:: Material for this exercise ::
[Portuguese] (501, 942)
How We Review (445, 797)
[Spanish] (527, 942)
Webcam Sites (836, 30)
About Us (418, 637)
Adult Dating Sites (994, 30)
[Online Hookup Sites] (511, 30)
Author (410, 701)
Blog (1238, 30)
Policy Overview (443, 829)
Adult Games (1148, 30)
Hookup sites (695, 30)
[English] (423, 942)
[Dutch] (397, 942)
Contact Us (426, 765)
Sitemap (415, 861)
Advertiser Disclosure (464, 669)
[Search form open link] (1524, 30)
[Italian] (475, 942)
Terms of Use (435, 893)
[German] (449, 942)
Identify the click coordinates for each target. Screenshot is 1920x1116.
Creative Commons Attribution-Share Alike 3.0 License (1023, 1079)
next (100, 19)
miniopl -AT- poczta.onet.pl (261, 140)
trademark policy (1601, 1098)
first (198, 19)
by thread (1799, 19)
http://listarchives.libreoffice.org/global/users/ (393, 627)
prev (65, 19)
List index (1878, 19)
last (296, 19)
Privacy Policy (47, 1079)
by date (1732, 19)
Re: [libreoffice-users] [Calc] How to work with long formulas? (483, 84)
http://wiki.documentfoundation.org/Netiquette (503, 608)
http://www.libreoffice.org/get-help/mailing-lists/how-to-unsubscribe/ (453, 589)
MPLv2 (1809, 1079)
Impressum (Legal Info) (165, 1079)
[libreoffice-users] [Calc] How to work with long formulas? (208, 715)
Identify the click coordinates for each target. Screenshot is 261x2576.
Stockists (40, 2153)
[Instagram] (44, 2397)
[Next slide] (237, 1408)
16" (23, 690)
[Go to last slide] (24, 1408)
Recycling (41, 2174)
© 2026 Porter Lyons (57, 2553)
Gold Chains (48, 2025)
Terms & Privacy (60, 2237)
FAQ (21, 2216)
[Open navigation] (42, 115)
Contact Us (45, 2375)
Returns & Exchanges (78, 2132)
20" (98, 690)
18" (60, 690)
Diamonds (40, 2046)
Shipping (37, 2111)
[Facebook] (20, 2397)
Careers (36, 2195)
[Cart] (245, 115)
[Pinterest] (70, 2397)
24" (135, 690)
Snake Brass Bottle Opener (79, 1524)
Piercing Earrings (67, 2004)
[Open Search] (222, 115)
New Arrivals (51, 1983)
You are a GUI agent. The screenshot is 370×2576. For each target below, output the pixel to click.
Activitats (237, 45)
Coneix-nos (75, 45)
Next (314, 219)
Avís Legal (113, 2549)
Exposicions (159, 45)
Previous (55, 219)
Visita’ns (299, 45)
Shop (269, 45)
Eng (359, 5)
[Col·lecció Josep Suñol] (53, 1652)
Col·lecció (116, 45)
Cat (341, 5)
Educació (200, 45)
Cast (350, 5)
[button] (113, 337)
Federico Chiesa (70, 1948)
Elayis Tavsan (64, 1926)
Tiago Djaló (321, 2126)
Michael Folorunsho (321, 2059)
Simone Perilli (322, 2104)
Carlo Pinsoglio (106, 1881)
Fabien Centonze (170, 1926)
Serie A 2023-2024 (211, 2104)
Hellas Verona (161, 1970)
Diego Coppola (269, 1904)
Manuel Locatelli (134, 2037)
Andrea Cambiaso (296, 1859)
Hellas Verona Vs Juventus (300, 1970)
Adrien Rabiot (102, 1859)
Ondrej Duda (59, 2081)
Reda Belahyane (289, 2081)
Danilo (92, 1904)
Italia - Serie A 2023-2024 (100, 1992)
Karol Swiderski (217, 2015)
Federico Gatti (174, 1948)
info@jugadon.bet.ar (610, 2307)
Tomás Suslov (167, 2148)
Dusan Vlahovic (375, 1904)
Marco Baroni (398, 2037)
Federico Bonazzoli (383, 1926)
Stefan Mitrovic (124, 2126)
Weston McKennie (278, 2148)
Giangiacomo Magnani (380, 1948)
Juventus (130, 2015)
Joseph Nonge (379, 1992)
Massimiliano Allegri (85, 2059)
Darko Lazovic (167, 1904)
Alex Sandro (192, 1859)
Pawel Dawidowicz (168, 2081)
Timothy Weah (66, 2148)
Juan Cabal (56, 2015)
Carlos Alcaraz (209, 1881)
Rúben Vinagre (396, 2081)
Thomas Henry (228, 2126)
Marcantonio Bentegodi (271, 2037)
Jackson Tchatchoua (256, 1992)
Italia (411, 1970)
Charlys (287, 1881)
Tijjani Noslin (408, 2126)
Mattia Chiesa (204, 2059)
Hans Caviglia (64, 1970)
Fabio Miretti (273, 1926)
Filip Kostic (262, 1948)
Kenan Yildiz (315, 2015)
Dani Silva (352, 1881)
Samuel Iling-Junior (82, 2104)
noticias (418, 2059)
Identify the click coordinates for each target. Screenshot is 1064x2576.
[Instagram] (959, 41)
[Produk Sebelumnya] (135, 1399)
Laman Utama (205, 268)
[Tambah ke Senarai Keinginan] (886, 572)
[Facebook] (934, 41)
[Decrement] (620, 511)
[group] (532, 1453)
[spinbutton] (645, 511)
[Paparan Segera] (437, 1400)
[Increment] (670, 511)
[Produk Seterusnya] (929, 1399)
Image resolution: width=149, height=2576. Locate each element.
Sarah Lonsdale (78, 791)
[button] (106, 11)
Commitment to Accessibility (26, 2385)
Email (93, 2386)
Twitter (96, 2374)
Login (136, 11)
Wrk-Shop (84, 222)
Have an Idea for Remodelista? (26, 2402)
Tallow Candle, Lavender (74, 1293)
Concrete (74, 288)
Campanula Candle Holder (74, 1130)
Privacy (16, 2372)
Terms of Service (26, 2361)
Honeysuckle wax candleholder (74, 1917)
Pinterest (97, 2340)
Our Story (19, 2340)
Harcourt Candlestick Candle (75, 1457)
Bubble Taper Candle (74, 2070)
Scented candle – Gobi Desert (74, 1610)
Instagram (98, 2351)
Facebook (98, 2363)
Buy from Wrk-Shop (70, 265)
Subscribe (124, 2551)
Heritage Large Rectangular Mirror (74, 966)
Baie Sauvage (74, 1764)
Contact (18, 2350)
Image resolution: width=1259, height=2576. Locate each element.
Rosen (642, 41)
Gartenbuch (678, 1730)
:::
§ **About this exercise**
All of the entries above need to be reproduced verbatim.

§ **Response area**
[Portuguese] (501, 942)
How We Review (445, 797)
[Spanish] (527, 942)
Webcam Sites (836, 30)
About Us (418, 637)
Adult Dating Sites (994, 30)
[Online Hookup Sites] (511, 30)
Author (410, 701)
Blog (1238, 30)
Policy Overview (443, 829)
Adult Games (1148, 30)
Hookup sites (695, 30)
[English] (423, 942)
[Dutch] (397, 942)
Contact Us (426, 765)
Sitemap (415, 861)
Advertiser Disclosure (464, 669)
[Search form open link] (1524, 30)
[Italian] (475, 942)
Terms of Use (435, 893)
[German] (449, 942)
Identify the click coordinates for each target. Screenshot is 1920x1116.
Creative Commons Attribution-Share Alike 3.0 License (1023, 1079)
next (100, 19)
miniopl -AT- poczta.onet.pl (261, 140)
trademark policy (1601, 1098)
first (198, 19)
by thread (1799, 19)
http://listarchives.libreoffice.org/global/users/ (393, 627)
prev (65, 19)
List index (1878, 19)
last (296, 19)
Privacy Policy (47, 1079)
by date (1732, 19)
Re: [libreoffice-users] [Calc] How to work with long formulas? (483, 84)
http://wiki.documentfoundation.org/Netiquette (503, 608)
http://www.libreoffice.org/get-help/mailing-lists/how-to-unsubscribe/ (453, 589)
MPLv2 (1809, 1079)
Impressum (Legal Info) (165, 1079)
[libreoffice-users] [Calc] How to work with long formulas? (208, 715)
Identify the click coordinates for each target. Screenshot is 261x2576.
Stockists (40, 2153)
[Instagram] (44, 2397)
[Next slide] (237, 1408)
16" (23, 690)
[Go to last slide] (24, 1408)
Recycling (41, 2174)
© 2026 Porter Lyons (57, 2553)
Gold Chains (48, 2025)
Terms & Privacy (60, 2237)
FAQ (21, 2216)
[Open navigation] (42, 115)
Contact Us (45, 2375)
Returns & Exchanges (78, 2132)
20" (98, 690)
18" (60, 690)
Diamonds (40, 2046)
Shipping (37, 2111)
[Facebook] (20, 2397)
Careers (36, 2195)
[Cart] (245, 115)
[Pinterest] (70, 2397)
24" (135, 690)
Snake Brass Bottle Opener (79, 1524)
Piercing Earrings (67, 2004)
[Open Search] (222, 115)
New Arrivals (51, 1983)
You are a GUI agent. The screenshot is 370×2576. For each target below, output the pixel to click.
Activitats (237, 45)
Coneix-nos (75, 45)
Next (314, 219)
Avís Legal (113, 2549)
Exposicions (159, 45)
Previous (55, 219)
Visita’ns (299, 45)
Shop (269, 45)
Eng (359, 5)
[Col·lecció Josep Suñol] (53, 1652)
Col·lecció (116, 45)
Cat (341, 5)
Educació (200, 45)
Cast (350, 5)
[button] (113, 337)
Federico Chiesa (70, 1948)
Elayis Tavsan (64, 1926)
Tiago Djaló (321, 2126)
Michael Folorunsho (321, 2059)
Simone Perilli (322, 2104)
Carlo Pinsoglio (106, 1881)
Fabien Centonze (170, 1926)
Serie A 2023-2024 (211, 2104)
Hellas Verona (161, 1970)
Diego Coppola (269, 1904)
Manuel Locatelli (134, 2037)
Andrea Cambiaso (296, 1859)
Hellas Verona Vs Juventus (300, 1970)
Adrien Rabiot (102, 1859)
Ondrej Duda (59, 2081)
Reda Belahyane (289, 2081)
Danilo (92, 1904)
Italia - Serie A 2023-2024 (100, 1992)
Karol Swiderski (217, 2015)
Federico Gatti (174, 1948)
info@jugadon.bet.ar (610, 2307)
Tomás Suslov (167, 2148)
Dusan Vlahovic (375, 1904)
Marco Baroni (398, 2037)
Federico Bonazzoli (383, 1926)
Stefan Mitrovic (124, 2126)
Weston McKennie (278, 2148)
Giangiacomo Magnani (380, 1948)
Juventus (130, 2015)
Joseph Nonge (379, 1992)
Massimiliano Allegri (85, 2059)
Darko Lazovic (167, 1904)
Alex Sandro (192, 1859)
Pawel Dawidowicz (168, 2081)
Timothy Weah (66, 2148)
Juan Cabal (56, 2015)
Carlos Alcaraz (209, 1881)
Rúben Vinagre (396, 2081)
Thomas Henry (228, 2126)
Marcantonio Bentegodi (271, 2037)
Jackson Tchatchoua (256, 1992)
Italia (411, 1970)
Charlys (287, 1881)
Tijjani Noslin (408, 2126)
Mattia Chiesa (204, 2059)
Hans Caviglia (64, 1970)
Fabio Miretti (273, 1926)
Filip Kostic (262, 1948)
Kenan Yildiz (315, 2015)
Dani Silva (352, 1881)
Samuel Iling-Junior (82, 2104)
noticias (418, 2059)
Identify the click coordinates for each target. Screenshot is 1064x2576.
[Instagram] (959, 41)
[Produk Sebelumnya] (135, 1399)
Laman Utama (205, 268)
[Tambah ke Senarai Keinginan] (886, 572)
[Facebook] (934, 41)
[Decrement] (620, 511)
[group] (532, 1453)
[spinbutton] (645, 511)
[Paparan Segera] (437, 1400)
[Increment] (670, 511)
[Produk Seterusnya] (929, 1399)
Image resolution: width=149, height=2576. Locate each element.
Sarah Lonsdale (78, 791)
[button] (106, 11)
Commitment to Accessibility (26, 2385)
Email (93, 2386)
Twitter (96, 2374)
Login (136, 11)
Wrk-Shop (84, 222)
Have an Idea for Remodelista? (26, 2402)
Tallow Candle, Lavender (74, 1293)
Concrete (74, 288)
Campanula Candle Holder (74, 1130)
Privacy (16, 2372)
Terms of Service (26, 2361)
Honeysuckle wax candleholder (74, 1917)
Pinterest (97, 2340)
Our Story (19, 2340)
Harcourt Candlestick Candle (75, 1457)
Bubble Taper Candle (74, 2070)
Scented candle – Gobi Desert (74, 1610)
Instagram (98, 2351)
Facebook (98, 2363)
Buy from Wrk-Shop (70, 265)
Subscribe (124, 2551)
Heritage Large Rectangular Mirror (74, 966)
Baie Sauvage (74, 1764)
Contact (18, 2350)
Image resolution: width=1259, height=2576. Locate each element.
Rosen (642, 41)
Gartenbuch (678, 1730)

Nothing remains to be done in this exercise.